FIFA 22 (PS5) Review: The Most Realistic FIFA Ever
With a little perspective on the whole thing, FIFA 21 was a very unrealistic football game. It was all about speed and impossible tricks and dribbles. It felt like EA was trying to flirt with the FIFA Volta mode a little too much. This year, the direction has been completely reversed and now I dare say that, on the whole, FIFA 22 is the most realistic FIFA ever. But let’s take it from the beginning.
Stepping onto the field for the first time will feel very familiar. Most of the fundamentals remain the same and at its core, this is still a FIFA game on the divisive Frostbite engine. However, this year brings improvements to almost every facet of play, improvements that makes the game feel much more realistic.
The first thing you’ll notice is that the game speed has been slowed down – much more in line with the beautiful game. The more you play, the more the nuanced changes become apparent. This becomes very clear as we no longer need to use our fastest center backs or full backs, to have a chance to catch up with forwards in the game. It’s now at least as important to have good, physical attributes in the backline. EA has also increased the speed properties on especially the center backs and lowered them on forwards. Pepe, the 36-year-old center back, now has 80 in speed, for example. This is an increase of +14 from last year.
Of course, such major changes in the basic settings cause many to raise their voices. I have seen many complaints online that the game is now “far too slow”, but I appreciate the changes. It’s more accurate to real-life football and more satisfying as a result. You’re rewarded for being patient and methodical in your build-up play, but crosses are now a useful tactic if you have a striker who’s strong in the air and adept at peeling off their marker. I guess you could say that it’s now required that you play football as a team instead of a one-man show.
There really is a game mode for everyone here. Exhibition games alone has enough match variants to keep many players going, but that is just the beginning. Ultimate Team, Pro Clubs and Volta still remain, with a few tweaks. Volta was what I played the most last year and this year it seems even better (it’s a half step towards what I truly want – a standalone sequel to FIFA Street).
This year, however, I haven’t really been able to tear myself away from the career mode that I started when I got access to my review copy of FIFA, it is really a fun take on the classic FM. I did encounter a rather bizarre bug during my first year in career mode though. My avatar, on which I chose the year of birth in 1997, was said to be 34 years old and wanted to put the shoes on the shelf after one season. I started a new career after that and then everything was normal again. Strange!
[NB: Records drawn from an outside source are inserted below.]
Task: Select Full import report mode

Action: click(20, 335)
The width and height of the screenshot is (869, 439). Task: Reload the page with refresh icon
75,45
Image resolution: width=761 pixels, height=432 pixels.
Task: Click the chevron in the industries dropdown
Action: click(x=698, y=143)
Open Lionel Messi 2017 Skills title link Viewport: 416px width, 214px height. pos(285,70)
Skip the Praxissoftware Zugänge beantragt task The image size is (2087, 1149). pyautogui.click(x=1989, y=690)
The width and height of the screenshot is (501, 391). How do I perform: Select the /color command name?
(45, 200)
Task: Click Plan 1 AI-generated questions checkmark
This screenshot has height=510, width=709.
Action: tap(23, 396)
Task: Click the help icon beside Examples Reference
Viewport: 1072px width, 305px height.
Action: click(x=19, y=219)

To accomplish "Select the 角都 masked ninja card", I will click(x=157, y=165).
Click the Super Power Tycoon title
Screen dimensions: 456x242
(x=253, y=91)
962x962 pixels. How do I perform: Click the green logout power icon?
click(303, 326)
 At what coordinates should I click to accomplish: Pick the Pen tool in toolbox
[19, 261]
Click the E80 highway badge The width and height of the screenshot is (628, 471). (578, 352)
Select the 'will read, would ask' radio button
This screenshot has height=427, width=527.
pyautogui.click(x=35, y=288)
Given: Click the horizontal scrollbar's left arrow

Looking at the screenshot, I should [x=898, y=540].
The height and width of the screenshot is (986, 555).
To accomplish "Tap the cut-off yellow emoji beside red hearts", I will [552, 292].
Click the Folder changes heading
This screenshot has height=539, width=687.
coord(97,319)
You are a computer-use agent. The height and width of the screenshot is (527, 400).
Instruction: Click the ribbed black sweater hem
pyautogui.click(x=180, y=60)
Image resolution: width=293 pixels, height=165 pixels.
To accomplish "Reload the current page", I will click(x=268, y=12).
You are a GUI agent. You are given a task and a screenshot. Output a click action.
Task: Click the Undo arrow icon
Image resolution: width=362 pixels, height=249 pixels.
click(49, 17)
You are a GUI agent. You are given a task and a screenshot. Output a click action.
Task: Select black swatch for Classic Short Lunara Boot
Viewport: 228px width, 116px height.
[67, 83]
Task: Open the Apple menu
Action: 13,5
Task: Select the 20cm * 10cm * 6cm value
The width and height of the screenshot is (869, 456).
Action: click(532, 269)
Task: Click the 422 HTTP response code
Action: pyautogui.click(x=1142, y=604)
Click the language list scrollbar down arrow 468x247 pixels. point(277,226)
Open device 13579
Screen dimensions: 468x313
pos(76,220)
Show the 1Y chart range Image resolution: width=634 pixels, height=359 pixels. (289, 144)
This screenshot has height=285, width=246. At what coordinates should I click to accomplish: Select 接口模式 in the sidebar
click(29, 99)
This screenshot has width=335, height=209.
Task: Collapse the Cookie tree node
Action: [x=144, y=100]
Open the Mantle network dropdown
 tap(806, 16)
Ultimate Team is the game’s most popular mode and it’s improved a lot this year. The “Team of the Week” for instance was not too exciting in FIFA 21, and the dev team has responded this year with a new bonus for some players every week – which means they can be upgraded higher than usual. It should give us all something to watch out for, on top of the TotW news itself.
The introduction of more icons such as Wayne Rooney and Robin van Persie, along with a number of other iconic players in the form of FUT Heroes, gives players more special edition cards to collect. The latter will also be upgraded over time.
Actually, it’s easy to say every year that a sports game like FIFA is “the best FIFA so far”, because you can only take last year’s game and make it a little bit better.
Therefore, it is very welcome that EA is brave enough to throw up everything we are used to and deliver the most realistic FIFA so far. It will not be met with cheers by everyone, but I am absolutely convinced that very many new fans will join.
FIFA 22 is available on Xbox Series X and Series S, Google Stadia, PlayStation 4, PlayStation 5, Nintendo Switch, Xbox One, Microsoft Windows. I reviewed the game on Playstation 5 with a code provided by the publisher.